The model (1) is a particular case of the Lagrangian proposed in [39], where we have a tensorial parameter controlling the Lorentz symmetry breaking with a term \(\sim k_{(F)\mu \nu \alpha \beta }F^{\alpha \beta }F^{\mu \nu }\). That is, when \(k_{(F)\mu \nu \alpha \beta }\sim \eta _{\mu \alpha }v_{\nu }v_{\beta }-\eta _{\nu \alpha }v_{\mu }v_{\beta }+\eta _{\nu \beta }v_{\mu }v_{\alpha }-\eta _{\mu \beta }v_{\nu }v_{\alpha }\) the model discussed in [39] is the same as proposed by (1).

The propagator which describes the model (1) for \(\gamma =1\) is given by [36]

$$\begin{aligned} D^{\mu \nu }(x,y)= & {} -\int \frac{\mathrm{d}^{4}p}{(2\pi )^{4}}\frac{\mathrm{e}^{-ip\cdot (x-y)}}{[p^{2}+(p\cdot v)^2]}\Biggl [\eta ^{\mu \nu }-\frac{v^{\mu }v^{\nu }}{1+v^{2}}\nonumber \\&-\frac{v^{2}}{1+v^{2}}\frac{(p\cdot v)^2}{p^{2}}\frac{p^{\mu }p^{\nu }}{p^{2}}\nonumber \\&+\frac{1}{1+v^{2}}\frac{(p\cdot v)}{p^{2}}(p^{\mu }v^{\nu }+v^{\mu }p^{\nu })\Biggr ] . \end{aligned}$$

(2)

Now we have to see how the electromagnetic field is modified in the presence of a conducting surface in the model (1). To answer this question, we start by noticing that, in the model (1), the coupling between the gauge field and matter is the same as the one found in Maxwell electrodynamics, so the Lorentz forces acting on a charged particle are the same in both theories, namely, \(\frac{\mathrm{d}{\mathbf{p}}_{p}}{\mathrm{d}t}=q\mathbf{E}+q\mathbf{u}\times \mathbf{B}\), where \(\mathbf{p}_{p}\) is the spatial component of the particle momentum, q is the particle charge, \(\mathbf{E}\) and \(\mathbf{B}\) are the electric and magnetic fields, respectively, and \(\mathbf{u}\) stands for the particle velocity.

The presence of a conducting surface in the Maxwell electrodynamics imposes a boundary condition on the gauge field in such a way that the Lorentz force on the surface must vanish.
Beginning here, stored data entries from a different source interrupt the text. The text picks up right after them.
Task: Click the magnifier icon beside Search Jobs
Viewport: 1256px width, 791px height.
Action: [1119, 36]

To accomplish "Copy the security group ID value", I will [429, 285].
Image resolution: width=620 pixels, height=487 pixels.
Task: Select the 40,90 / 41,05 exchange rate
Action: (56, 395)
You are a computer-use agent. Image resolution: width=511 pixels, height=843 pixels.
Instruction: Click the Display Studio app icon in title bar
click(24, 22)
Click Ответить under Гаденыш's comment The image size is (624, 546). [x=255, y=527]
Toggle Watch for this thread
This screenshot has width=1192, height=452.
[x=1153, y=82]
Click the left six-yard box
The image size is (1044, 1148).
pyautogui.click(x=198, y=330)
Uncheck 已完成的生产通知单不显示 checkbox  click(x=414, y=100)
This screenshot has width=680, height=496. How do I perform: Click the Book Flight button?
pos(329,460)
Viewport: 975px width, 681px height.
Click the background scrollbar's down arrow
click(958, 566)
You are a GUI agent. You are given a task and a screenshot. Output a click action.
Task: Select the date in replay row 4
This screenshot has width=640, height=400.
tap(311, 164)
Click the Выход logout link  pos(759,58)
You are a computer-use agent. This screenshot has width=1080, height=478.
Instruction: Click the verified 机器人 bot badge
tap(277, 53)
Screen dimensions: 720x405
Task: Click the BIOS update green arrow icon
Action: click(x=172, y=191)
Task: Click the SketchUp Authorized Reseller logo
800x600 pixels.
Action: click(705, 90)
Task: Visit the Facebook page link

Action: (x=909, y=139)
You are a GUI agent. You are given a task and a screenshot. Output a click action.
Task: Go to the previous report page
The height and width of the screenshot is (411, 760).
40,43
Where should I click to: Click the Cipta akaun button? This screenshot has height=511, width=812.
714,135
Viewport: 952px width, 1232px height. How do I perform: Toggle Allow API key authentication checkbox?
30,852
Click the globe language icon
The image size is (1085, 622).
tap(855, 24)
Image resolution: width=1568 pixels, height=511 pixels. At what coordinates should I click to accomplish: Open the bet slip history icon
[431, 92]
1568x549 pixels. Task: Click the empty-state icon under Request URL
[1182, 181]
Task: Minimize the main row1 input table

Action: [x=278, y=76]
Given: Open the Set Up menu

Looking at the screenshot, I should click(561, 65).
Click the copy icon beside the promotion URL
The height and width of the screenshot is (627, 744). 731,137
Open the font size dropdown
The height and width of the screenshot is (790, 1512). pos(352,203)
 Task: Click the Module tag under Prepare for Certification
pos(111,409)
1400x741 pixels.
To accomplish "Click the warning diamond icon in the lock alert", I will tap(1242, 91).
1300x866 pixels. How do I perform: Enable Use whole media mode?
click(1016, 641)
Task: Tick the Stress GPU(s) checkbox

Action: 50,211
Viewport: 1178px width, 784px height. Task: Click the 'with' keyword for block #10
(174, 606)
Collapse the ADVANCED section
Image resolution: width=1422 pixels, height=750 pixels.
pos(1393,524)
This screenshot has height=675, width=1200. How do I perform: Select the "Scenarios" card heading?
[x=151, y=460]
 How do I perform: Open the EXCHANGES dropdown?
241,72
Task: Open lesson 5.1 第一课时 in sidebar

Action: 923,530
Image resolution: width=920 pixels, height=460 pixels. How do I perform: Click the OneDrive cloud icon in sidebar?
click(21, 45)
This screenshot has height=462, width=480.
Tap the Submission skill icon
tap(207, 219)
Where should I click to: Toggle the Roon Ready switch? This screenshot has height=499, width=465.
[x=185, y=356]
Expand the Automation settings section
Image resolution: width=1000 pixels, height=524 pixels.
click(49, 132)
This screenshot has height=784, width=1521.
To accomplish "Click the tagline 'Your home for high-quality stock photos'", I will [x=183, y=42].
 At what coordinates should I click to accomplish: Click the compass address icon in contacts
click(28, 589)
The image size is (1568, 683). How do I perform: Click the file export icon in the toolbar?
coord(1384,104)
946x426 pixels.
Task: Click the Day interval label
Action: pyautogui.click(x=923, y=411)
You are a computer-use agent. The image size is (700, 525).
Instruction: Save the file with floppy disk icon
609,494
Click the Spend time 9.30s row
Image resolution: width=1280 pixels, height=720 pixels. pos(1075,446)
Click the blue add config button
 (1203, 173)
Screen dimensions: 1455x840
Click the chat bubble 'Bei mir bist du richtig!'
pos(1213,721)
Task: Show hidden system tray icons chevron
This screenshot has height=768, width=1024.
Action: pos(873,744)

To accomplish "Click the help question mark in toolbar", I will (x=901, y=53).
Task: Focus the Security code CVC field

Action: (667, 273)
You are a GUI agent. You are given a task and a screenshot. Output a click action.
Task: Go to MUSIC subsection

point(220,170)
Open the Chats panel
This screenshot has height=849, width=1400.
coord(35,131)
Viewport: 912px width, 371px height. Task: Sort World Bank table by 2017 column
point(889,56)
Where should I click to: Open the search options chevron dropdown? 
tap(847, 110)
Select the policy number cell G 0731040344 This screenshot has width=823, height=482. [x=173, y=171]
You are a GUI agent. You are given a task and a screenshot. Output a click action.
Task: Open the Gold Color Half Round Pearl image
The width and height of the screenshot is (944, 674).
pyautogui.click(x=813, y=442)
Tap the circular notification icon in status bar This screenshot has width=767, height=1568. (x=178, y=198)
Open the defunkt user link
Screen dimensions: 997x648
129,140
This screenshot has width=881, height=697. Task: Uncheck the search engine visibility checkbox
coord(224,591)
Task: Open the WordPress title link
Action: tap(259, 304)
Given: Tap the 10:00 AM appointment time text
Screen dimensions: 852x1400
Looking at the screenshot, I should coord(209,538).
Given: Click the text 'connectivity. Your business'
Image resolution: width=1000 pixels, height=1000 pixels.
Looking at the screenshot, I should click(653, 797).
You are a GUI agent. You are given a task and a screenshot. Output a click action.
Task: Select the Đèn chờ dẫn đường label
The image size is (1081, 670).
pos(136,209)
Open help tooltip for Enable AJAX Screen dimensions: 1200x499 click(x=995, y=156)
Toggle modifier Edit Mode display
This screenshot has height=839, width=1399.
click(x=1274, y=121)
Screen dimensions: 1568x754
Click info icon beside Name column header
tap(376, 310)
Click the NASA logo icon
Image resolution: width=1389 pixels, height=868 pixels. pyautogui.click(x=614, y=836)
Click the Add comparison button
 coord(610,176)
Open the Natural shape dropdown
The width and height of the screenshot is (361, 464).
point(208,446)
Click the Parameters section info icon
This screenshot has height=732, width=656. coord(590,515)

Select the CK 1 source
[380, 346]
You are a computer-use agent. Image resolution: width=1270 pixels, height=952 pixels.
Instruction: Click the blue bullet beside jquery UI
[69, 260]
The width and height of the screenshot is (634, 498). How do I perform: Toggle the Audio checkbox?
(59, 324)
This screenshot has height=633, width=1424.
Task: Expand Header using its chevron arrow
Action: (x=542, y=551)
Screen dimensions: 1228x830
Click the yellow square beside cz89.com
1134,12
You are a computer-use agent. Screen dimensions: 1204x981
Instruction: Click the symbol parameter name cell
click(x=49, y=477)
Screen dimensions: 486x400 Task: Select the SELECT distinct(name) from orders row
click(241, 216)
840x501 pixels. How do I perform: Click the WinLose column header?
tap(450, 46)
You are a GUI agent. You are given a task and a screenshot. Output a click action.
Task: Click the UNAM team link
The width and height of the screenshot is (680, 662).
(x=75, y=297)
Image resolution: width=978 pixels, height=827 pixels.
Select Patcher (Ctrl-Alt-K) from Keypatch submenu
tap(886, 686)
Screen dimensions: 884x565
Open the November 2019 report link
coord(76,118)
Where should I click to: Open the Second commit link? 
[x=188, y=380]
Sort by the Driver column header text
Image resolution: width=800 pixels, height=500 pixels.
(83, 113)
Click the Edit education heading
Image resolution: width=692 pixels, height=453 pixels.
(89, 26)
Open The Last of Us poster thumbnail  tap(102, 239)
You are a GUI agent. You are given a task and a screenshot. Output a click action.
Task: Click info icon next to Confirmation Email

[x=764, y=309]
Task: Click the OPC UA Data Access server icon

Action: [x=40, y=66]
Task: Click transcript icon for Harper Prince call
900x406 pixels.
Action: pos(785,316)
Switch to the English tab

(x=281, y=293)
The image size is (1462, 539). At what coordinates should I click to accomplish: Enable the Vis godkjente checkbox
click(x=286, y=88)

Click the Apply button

This condition is attained by taking the components of the dual field strength normal to the surface as being equal to zero. Therefore, if \(n^{\mu }\) is the four-vector normal to the conducting surface, we must have \(n^{\mu }F^{*}_{\ \mu \nu }=0\) on it, where \(F^{*}_{\ \mu \nu }=(1/2)\epsilon _{\mu \nu \alpha \beta }F^{\alpha \beta }\), and \(\epsilon ^{\mu \nu \alpha \beta }\) stands for the Levi-Civita tensor with \(\epsilon ^{0123}=1\). Since the Lorentz force in the Lorentz-violating model (1) is the same as the one found in the Maxwell electrodynamics, the condition above must be satisfied by both theories.

Now, we consider the presence of a single perfectly conducting plate. We perform the calculations in a reference frame where the plate is steady. We take a coordinate system where the plate is perpendicular to the \(x^{3}\) axis, located on the plane \(x^{3}=a\), so that \(n^{\mu }=\eta ^{\ \mu }_{3}=\left( 0,0,0,1\right) \) is the Minkowski vector perpendicular to the plate. Thus, the boundary condition on the gauge field \(A^{\mu }\) becomes

$$\begin{aligned} F^{*}_{\ 3\nu }\left( x\right) |_{x^{3}=a}=\epsilon _{3\nu }^{\ \ \alpha \beta }\partial _{\alpha } A_{\beta }\left( x\right) |_{x^{3}=a}=0, \end{aligned}$$

(3)

where the sub-index means that the boundary conditions are taken on the plane \(x^{3}=a\).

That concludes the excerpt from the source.